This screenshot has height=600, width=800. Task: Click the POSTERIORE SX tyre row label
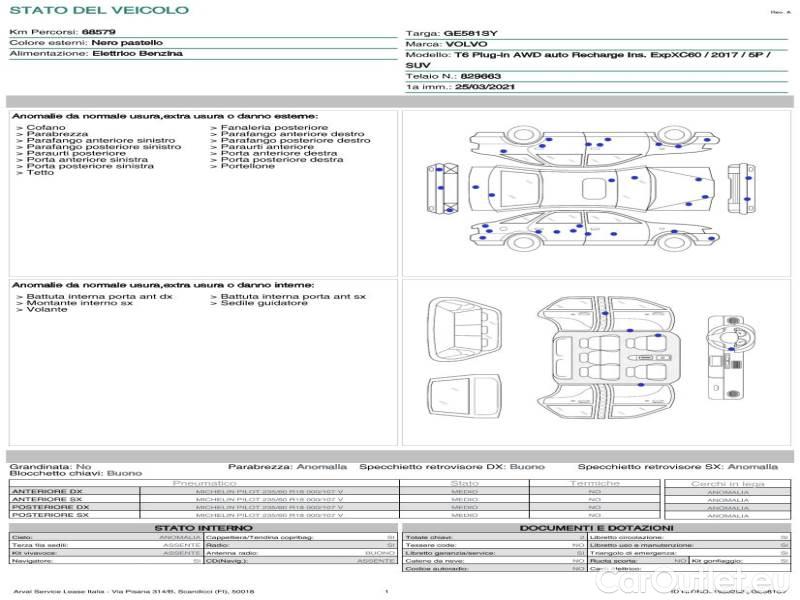pyautogui.click(x=48, y=515)
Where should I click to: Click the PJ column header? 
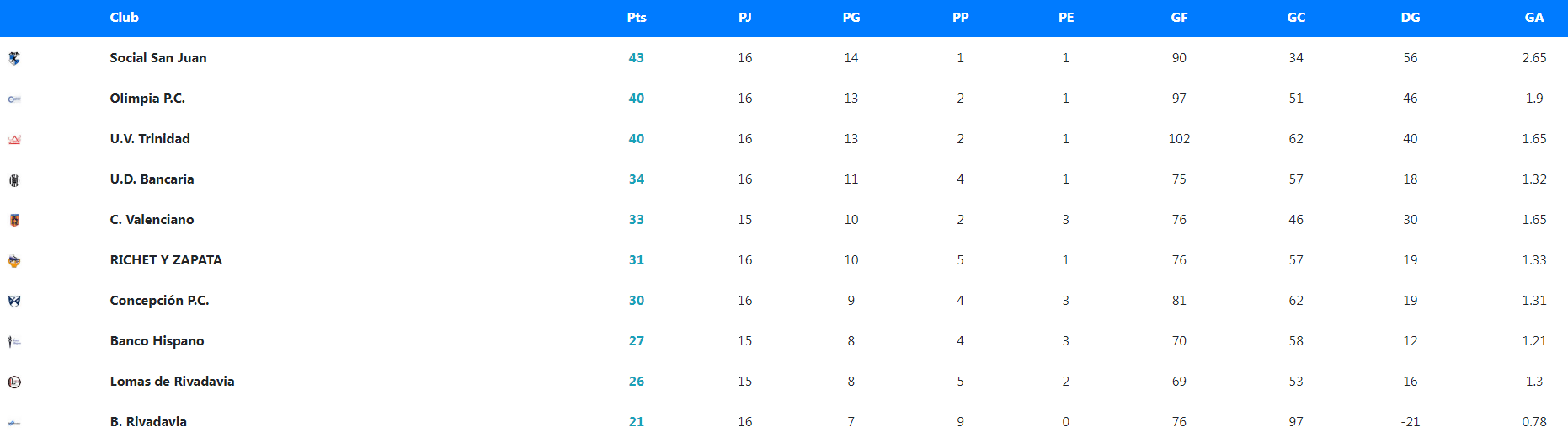[x=745, y=18]
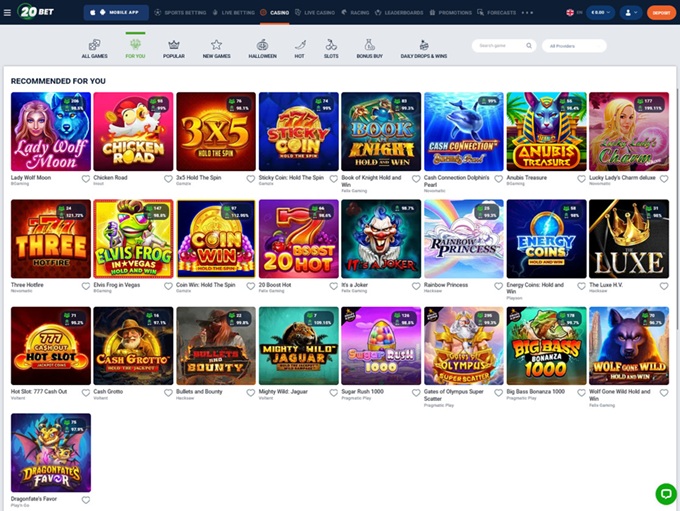Image resolution: width=680 pixels, height=511 pixels.
Task: Open Daily Drops & Wins category
Action: click(x=424, y=48)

**Instruction**. Can you pull every line of text out of the records above, word for word, and leave the pictures out?

**Problem solution**.
This screenshot has height=600, width=800. Task: Click the POSTERIORE SX tyre row label
pyautogui.click(x=48, y=515)
Where should I click to: Click the PJ column header? 
[x=745, y=18]
Image resolution: width=680 pixels, height=511 pixels.
Task: Open Daily Drops & Wins category
Action: click(x=424, y=48)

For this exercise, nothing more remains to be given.